■ TASK REQUIREMENTS ■
Quote the listing below word for word, stopping after the line that contains "pixels. [297, 411]".

■ RECORD EXCERPTS ■
◇ ◇ ◇
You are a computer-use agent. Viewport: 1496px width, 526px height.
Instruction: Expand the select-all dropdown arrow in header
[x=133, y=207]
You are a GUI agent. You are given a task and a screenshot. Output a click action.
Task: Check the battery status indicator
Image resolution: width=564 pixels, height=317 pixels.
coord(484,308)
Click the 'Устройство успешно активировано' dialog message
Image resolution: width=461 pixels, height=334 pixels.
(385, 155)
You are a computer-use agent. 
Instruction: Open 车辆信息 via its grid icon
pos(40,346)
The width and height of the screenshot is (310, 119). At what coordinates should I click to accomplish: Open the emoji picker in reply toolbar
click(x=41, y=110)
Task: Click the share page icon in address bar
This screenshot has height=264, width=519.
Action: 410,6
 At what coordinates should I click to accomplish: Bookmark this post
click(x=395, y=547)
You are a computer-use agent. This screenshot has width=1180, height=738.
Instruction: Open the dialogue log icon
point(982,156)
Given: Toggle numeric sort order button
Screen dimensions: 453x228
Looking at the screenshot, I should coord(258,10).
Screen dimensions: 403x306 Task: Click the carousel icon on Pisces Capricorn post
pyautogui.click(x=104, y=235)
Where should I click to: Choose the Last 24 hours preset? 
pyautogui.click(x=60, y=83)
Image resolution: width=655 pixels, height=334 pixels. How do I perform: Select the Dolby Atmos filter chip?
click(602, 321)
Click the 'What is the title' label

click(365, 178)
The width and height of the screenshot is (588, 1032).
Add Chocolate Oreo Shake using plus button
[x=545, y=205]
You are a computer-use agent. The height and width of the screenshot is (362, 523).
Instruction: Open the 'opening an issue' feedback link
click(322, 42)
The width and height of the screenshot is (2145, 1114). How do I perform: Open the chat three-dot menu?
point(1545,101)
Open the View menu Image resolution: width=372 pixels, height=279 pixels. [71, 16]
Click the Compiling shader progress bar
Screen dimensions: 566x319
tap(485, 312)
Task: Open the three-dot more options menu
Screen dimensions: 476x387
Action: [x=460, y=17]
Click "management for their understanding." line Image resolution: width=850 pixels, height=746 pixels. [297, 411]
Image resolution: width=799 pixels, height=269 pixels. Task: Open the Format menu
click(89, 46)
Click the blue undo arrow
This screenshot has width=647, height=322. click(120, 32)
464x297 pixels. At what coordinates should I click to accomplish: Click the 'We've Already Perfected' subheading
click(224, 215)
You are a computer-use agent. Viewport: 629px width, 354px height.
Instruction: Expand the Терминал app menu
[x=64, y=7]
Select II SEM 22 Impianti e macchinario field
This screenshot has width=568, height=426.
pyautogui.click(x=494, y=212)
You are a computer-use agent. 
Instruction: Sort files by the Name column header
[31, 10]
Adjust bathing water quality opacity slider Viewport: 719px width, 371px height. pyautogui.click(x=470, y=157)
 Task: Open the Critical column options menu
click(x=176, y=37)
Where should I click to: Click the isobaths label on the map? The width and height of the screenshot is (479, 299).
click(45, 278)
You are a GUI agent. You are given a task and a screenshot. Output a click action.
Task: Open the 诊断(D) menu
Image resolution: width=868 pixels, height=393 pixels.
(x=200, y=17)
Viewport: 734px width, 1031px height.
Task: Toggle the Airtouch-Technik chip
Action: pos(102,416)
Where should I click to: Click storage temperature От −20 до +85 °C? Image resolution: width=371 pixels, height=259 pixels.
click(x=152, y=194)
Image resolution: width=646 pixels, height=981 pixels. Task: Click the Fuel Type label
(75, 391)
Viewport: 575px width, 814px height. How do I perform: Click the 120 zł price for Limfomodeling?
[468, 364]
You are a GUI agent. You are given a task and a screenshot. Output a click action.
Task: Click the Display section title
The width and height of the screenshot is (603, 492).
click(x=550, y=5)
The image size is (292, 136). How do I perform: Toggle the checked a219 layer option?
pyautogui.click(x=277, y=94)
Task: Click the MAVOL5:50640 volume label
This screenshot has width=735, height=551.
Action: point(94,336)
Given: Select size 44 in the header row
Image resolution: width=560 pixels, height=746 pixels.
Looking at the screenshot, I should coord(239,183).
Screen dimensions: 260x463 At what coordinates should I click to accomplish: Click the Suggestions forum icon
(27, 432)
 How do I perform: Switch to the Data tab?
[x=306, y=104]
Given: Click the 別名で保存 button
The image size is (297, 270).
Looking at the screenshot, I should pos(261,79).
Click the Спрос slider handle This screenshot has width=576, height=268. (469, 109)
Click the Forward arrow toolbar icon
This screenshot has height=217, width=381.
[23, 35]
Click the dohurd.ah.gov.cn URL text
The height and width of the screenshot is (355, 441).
◇ ◇ ◇
■ SOLUTION FOR THIS PROBLEM ■
You are a computer-use agent. Viewport: 1496px width, 526px height.
Instruction: Expand the select-all dropdown arrow in header
[x=133, y=207]
You are a GUI agent. You are given a task and a screenshot. Output a click action.
Task: Check the battery status indicator
Image resolution: width=564 pixels, height=317 pixels.
coord(484,308)
Click the 'Устройство успешно активировано' dialog message
Image resolution: width=461 pixels, height=334 pixels.
(385, 155)
You are a computer-use agent. 
Instruction: Open 车辆信息 via its grid icon
pos(40,346)
The width and height of the screenshot is (310, 119). At what coordinates should I click to accomplish: Open the emoji picker in reply toolbar
click(x=41, y=110)
Task: Click the share page icon in address bar
This screenshot has height=264, width=519.
Action: 410,6
 At what coordinates should I click to accomplish: Bookmark this post
click(x=395, y=547)
You are a computer-use agent. This screenshot has width=1180, height=738.
Instruction: Open the dialogue log icon
point(982,156)
Given: Toggle numeric sort order button
Screen dimensions: 453x228
Looking at the screenshot, I should coord(258,10).
Screen dimensions: 403x306 Task: Click the carousel icon on Pisces Capricorn post
pyautogui.click(x=104, y=235)
Where should I click to: Choose the Last 24 hours preset? 
pyautogui.click(x=60, y=83)
Image resolution: width=655 pixels, height=334 pixels. How do I perform: Select the Dolby Atmos filter chip?
click(602, 321)
Click the 'What is the title' label

click(365, 178)
The width and height of the screenshot is (588, 1032).
Add Chocolate Oreo Shake using plus button
[x=545, y=205]
You are a computer-use agent. The height and width of the screenshot is (362, 523).
Instruction: Open the 'opening an issue' feedback link
click(322, 42)
The width and height of the screenshot is (2145, 1114). How do I perform: Open the chat three-dot menu?
point(1545,101)
Open the View menu Image resolution: width=372 pixels, height=279 pixels. [71, 16]
Click the Compiling shader progress bar
Screen dimensions: 566x319
tap(485, 312)
Task: Open the three-dot more options menu
Screen dimensions: 476x387
Action: [x=460, y=17]
Click "management for their understanding." line Image resolution: width=850 pixels, height=746 pixels. [297, 411]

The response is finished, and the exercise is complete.